### Set problem
Format the lines as a JSON list of strings, one string per line, beginning at the line that contains "Task: Click the" and stopping after the line that contains "coord(722,157)". Leave out the pictures and any blank lines.

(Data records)
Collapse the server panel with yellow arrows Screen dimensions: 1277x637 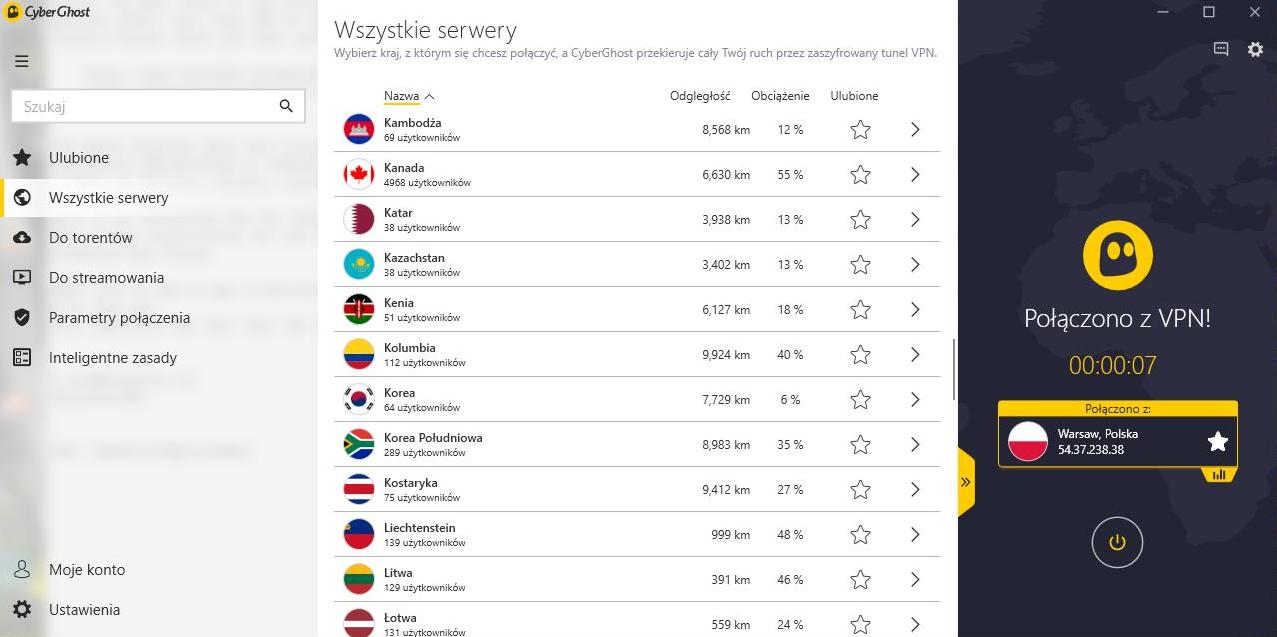[966, 482]
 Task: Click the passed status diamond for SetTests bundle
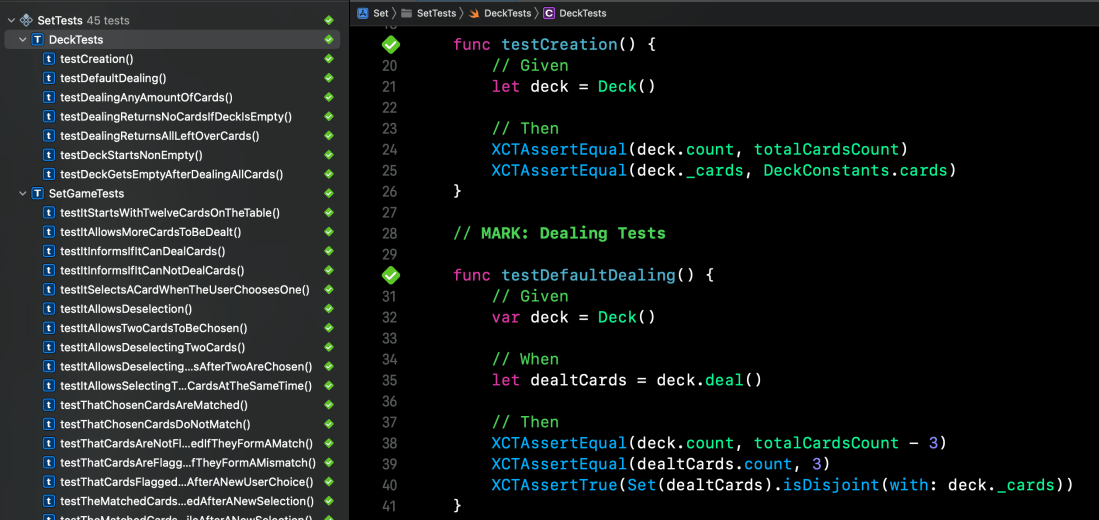[x=328, y=20]
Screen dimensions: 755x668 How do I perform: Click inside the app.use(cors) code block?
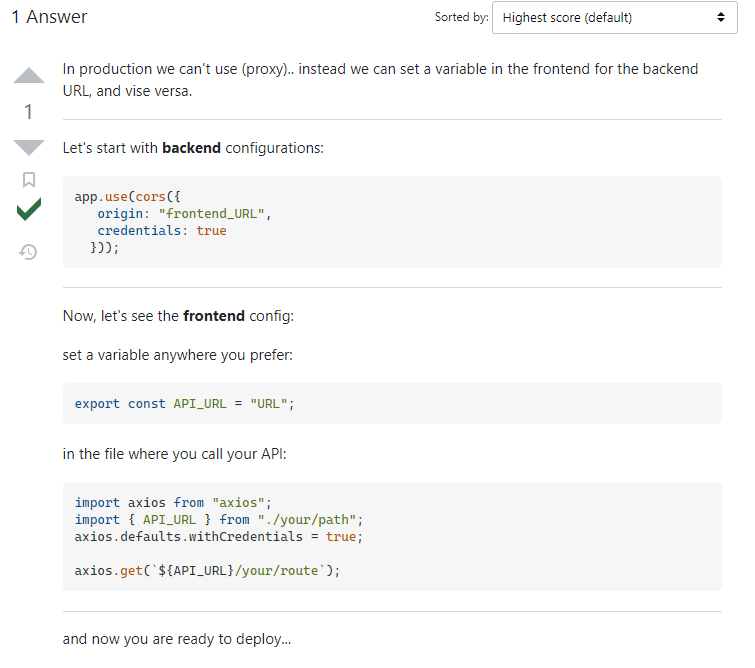[392, 222]
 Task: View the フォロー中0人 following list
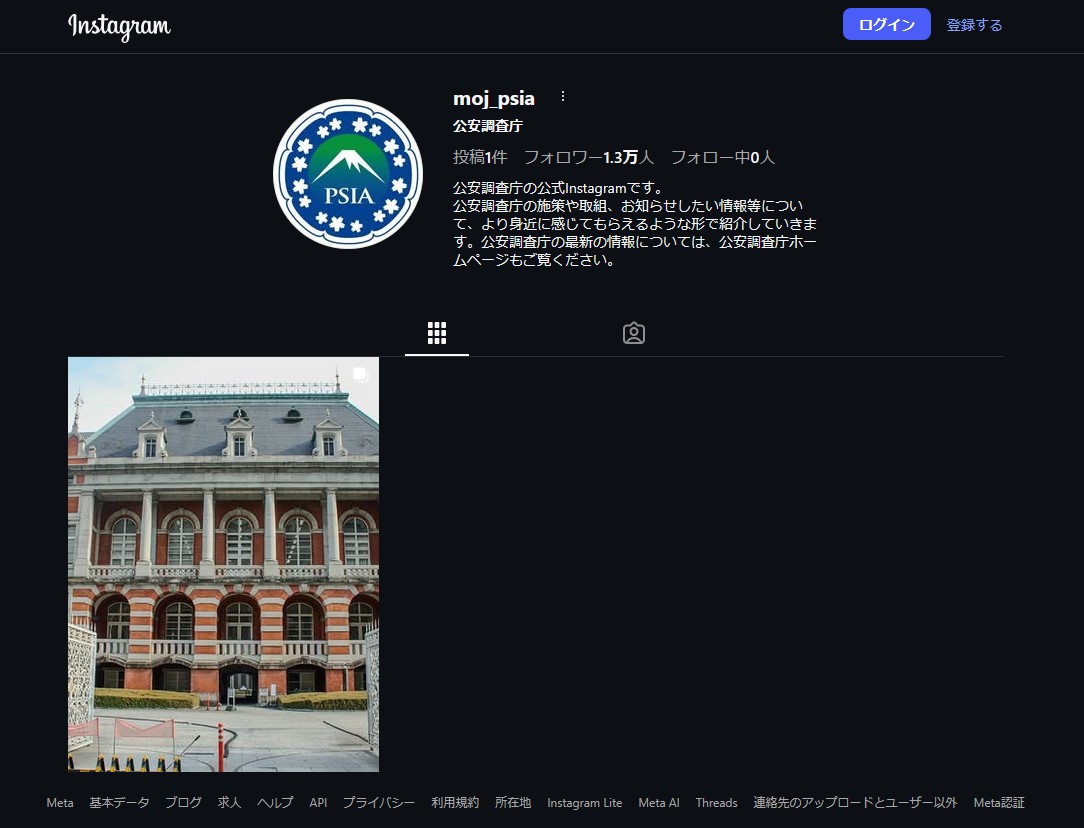coord(722,157)
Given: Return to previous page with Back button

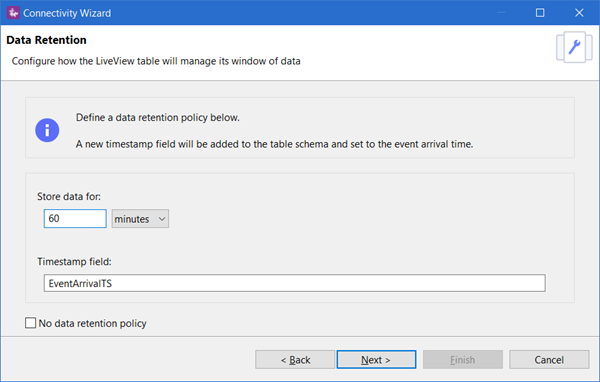Looking at the screenshot, I should click(x=295, y=360).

### Solution to this task
[
  " Task: Click the passed status diamond for SetTests bundle",
  "[x=328, y=20]",
  "Screen dimensions: 755x668 How do I perform: Click inside the app.use(cors) code block?",
  "[392, 222]",
  " Task: View the フォロー中0人 following list",
  "coord(722,157)"
]